_Source extract_
- Born: September 28, 1902 Amherst, Massachusetts, US
- Died: March 6, 1985 (aged 82) Boston, Massachusetts, US
- Education: University of Massachusetts Amherst (B.S.) University of Connecticut (M.S.)
- Occupations: Economist, college professor, academic administrator
- Employer: University of Connecticut

= Albert Waugh =

American economist and academic administrator (1903–1985)

Albert Edmund Waugh (September 28, 1902 — March 6, 1985) was an American economist and long-time academic administrator at the University of Connecticut (UConn) from 1924 to 1965. He served as provost from 1950 to 1965. Waugh's journal, which he kept daily from 1941 to 1974, gave unique insight into the history, academics, and life of the university and was an important primary source for historians such as Bruce M. Stave.

== Early life and education ==
Waugh was born on September 28, 1902, in Amherst, Massachusetts. He was the son of Mary and Frank Albert Waugh. The latter was a University of Massachusetts Amherst landscape architect. His siblings were sculptor Sidney Waugh, agricultural economist Frederick V. Waugh, and illustrator Dorothy Waugh. Albert earned his Bachelor of Science degree in economics from the Massachusetts Agricultural College in 1924 and his Master of Science degree from the Connecticut Agricultural College in 1926. He attended Columbia University in 1925 and the University of Chicago in 1931–1932 and again in 1942–1943.

== Career ==
Waugh joined Connecticut Agricultural College as instructor of agricultural economics in 1924. He received promotions to assistant professor in 1928, associate professor in 1932, and professor in 1937. He served as head of the Department of Economics from 1939 to 1945, Dean of the College of Arts and Sciences from 1945 to 1950, and provost of the university from 1950 to 1965, when he retired after forty-one years of service.

During his tenure, Waugh served on numerous university committees, including scholastic standards, curricula and courses, and athletics. He served as a member of the University Senate, elected and ex-officio, during most of his years at the university. He was responsible for construction of the UConn Planetarium on North Eagleville Road in 1954. It is the oldest planetarium in the state. Waugh was also instrumental to launching UConn's early college experience program in 1956, making UConn the first in the nation to offer high school students the opportunity to take college courses in their high school settings. He dealt with numerous controversies during his time as provost, including McCarthyite campaigns against faculty.

_Questions_
- A) Decide whether each statement agrees with the Albert Waugh biography above, answering yes or no and quoting the words of the text that decide it. (i) Waugh served as provost from 1950 to 1965. (ii) Waugh earned his Master of Science degree at Columbia University. (iii) The UConn Planetarium is the oldest planetarium in the state.
- B) Carry on the Albert Waugh biography above, starting after its final sentence.

_Data under study_
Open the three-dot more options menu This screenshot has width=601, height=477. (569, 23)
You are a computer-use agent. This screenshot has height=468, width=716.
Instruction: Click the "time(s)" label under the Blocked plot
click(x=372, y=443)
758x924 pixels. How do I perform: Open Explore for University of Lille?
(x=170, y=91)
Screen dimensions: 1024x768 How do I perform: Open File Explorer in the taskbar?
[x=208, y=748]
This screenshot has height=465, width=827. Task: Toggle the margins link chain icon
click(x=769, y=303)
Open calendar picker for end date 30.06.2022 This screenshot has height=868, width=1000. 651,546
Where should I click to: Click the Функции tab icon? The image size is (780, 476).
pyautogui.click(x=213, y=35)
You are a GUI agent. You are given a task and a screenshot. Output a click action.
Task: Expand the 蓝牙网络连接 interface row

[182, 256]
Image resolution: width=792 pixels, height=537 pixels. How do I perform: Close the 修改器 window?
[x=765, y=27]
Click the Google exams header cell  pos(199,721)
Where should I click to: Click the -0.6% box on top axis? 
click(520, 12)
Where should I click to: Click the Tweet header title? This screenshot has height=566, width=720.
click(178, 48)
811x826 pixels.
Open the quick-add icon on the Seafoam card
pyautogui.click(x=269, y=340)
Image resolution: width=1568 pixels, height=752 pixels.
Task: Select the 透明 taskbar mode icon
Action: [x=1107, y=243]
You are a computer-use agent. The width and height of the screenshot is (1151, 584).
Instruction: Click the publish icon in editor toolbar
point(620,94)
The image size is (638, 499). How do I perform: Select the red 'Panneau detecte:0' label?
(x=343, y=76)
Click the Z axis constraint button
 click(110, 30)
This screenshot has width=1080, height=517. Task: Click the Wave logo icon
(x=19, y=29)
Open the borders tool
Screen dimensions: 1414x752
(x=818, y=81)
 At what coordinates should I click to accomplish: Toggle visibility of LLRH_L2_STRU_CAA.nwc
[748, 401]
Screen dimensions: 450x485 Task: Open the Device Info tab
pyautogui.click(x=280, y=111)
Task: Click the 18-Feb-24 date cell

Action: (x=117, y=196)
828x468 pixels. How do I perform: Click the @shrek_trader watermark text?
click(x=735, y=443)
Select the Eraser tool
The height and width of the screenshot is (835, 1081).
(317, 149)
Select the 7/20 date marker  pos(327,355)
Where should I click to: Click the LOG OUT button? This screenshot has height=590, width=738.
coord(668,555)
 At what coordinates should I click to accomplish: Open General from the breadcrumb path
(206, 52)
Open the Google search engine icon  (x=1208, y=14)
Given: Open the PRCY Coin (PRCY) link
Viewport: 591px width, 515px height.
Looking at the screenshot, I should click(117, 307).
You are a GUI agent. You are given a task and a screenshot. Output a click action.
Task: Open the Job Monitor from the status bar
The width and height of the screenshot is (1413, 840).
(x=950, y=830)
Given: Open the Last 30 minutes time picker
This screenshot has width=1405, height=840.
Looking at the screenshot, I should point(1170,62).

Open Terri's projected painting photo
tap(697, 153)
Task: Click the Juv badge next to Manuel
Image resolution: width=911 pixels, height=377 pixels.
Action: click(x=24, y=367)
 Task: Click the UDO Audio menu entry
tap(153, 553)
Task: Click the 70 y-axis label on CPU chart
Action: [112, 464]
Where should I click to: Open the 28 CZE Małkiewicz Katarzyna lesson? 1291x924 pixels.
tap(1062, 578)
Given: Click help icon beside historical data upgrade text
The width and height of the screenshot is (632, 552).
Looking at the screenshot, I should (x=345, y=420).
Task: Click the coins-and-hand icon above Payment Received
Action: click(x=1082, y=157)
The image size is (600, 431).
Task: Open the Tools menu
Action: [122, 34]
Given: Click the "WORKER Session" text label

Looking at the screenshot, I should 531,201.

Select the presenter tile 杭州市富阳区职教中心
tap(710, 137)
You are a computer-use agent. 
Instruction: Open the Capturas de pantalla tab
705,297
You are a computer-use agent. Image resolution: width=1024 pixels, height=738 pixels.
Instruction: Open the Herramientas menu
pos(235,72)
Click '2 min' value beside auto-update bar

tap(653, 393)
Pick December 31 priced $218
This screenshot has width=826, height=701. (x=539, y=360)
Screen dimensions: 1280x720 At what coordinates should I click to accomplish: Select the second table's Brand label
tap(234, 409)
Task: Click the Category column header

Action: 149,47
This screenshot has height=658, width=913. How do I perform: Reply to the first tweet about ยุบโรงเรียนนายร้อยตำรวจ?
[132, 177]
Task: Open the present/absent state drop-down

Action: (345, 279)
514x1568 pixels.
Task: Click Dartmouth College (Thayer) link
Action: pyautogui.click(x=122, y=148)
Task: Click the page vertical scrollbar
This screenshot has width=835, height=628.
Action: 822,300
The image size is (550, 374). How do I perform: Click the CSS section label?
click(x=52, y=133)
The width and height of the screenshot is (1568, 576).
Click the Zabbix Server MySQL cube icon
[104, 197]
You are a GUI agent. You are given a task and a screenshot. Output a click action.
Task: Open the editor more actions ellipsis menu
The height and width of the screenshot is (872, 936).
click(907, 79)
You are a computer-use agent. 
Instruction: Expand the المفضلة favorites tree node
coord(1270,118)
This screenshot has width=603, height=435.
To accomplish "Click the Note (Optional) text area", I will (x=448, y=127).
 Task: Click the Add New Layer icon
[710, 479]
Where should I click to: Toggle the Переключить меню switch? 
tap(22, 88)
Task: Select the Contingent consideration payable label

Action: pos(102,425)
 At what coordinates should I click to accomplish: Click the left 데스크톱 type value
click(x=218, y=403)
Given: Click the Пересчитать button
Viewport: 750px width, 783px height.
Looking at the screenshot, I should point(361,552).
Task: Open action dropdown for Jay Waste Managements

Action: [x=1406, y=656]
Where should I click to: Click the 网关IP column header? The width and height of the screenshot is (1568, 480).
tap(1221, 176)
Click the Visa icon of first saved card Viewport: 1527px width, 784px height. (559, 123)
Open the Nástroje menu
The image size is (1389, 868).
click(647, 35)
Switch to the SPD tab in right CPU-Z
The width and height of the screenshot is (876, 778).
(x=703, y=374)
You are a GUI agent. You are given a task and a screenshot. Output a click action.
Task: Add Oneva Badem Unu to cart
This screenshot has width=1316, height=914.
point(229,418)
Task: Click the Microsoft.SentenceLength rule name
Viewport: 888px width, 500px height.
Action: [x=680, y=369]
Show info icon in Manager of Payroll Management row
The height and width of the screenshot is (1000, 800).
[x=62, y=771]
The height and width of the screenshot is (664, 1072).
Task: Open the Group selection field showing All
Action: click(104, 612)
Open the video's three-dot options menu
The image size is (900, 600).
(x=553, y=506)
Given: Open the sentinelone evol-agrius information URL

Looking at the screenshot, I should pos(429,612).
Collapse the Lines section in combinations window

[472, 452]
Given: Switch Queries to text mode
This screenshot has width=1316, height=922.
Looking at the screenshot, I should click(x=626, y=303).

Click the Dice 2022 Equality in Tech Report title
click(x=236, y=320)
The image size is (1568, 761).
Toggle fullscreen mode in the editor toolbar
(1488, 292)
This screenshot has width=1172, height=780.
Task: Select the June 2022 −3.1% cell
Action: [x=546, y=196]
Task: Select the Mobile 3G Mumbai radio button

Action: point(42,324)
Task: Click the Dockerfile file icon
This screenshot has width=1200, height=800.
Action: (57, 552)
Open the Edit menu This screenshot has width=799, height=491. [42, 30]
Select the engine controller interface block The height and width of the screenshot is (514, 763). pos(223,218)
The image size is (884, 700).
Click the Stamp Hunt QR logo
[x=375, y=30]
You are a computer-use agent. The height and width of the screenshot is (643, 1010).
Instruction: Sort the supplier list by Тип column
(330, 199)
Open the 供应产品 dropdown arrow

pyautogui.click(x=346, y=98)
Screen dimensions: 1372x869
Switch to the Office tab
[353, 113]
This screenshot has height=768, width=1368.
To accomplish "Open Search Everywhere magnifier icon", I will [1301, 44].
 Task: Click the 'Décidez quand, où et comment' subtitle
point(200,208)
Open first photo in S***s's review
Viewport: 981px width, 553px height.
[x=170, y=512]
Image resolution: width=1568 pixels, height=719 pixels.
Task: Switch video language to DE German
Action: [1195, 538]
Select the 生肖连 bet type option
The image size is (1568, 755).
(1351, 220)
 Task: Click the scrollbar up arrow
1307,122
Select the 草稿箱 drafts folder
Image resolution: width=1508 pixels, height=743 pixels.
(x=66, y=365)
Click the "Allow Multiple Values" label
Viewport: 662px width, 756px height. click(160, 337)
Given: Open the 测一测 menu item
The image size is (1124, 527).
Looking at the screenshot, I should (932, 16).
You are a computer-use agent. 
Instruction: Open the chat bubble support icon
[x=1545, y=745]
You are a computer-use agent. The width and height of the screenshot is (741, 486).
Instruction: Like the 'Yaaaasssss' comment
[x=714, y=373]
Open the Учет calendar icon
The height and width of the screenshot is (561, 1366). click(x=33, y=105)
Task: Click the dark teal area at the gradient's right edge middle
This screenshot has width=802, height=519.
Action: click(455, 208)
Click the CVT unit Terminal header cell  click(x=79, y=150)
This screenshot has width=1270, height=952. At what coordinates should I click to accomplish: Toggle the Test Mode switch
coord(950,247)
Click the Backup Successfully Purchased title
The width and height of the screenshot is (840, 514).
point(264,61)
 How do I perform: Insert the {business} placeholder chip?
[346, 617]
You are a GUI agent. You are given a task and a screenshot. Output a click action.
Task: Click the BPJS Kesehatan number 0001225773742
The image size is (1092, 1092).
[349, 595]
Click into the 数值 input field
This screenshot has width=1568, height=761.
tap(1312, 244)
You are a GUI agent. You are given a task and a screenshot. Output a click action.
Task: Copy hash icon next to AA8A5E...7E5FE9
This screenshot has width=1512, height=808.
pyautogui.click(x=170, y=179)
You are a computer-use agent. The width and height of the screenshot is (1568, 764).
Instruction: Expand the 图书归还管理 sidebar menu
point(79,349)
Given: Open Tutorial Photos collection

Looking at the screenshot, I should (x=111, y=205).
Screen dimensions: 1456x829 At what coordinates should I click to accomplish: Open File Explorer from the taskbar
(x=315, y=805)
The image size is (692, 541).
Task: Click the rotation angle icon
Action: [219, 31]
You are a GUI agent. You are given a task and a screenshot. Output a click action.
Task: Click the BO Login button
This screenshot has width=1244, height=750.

_Task-by-task answers_
- A)
(i) Yes: "provost of the university from 1950 to 1965"
(ii) No: "his Master of Science degree from the Connecticut Agricultural College in 1926"
(iii) Yes: "It is the oldest planetarium in the state."

- B)
Waugh was a member of the American Economic Society, the American Academy of Arts and Sciences, the American Association of University Professors, and Phi Kappa Phi. He served as a trustee of the Norwich State Hospital and the Windham Community Hospital and a director of the Willimantic Trust Company. He moderated Mansfield town meetings for more than forty years, beginning in 1941. In 1965, the Connecticut Republican Party selected him to attend the state's constitutional convention. Waugh served on the State Institutional Building Commission.

Waugh was a sundial enthusiast, described as a "world authority" on the subject by the Hartford Courant. He designed sundials at Mystic Seaport and other locations and wrote Sundials: Their Theory and Construction, published by Dover Publications in 1973. Waugh was the only American invited to join a German organization called "Friends of Old Clocks." He traveled to Europe four times to visit timekeepers there. In 1974, UConn dedicated in his honor a large sundial, garden, and quadrangle opposite the William Benton Museum of Art on UConn's Storrs campus.

Waugh published two textbooks: Elements of Statistical Method (1938), which was translated into Portuguese in 1946, and Principles of Economics (1947).

== Death ==
Waugh died on March 6, 1985, at Massachusetts General Hospital in Boston after a long illness. He was survived by his wife, Edith, and sons John Stewart Waugh, a chemistry professor at the Massachusetts Institute of Technology, and Robert Edmund Waugh, a physician and anesthesiologist who retired as medical director of the ambulatory surgery unit at New Britain General Hospital.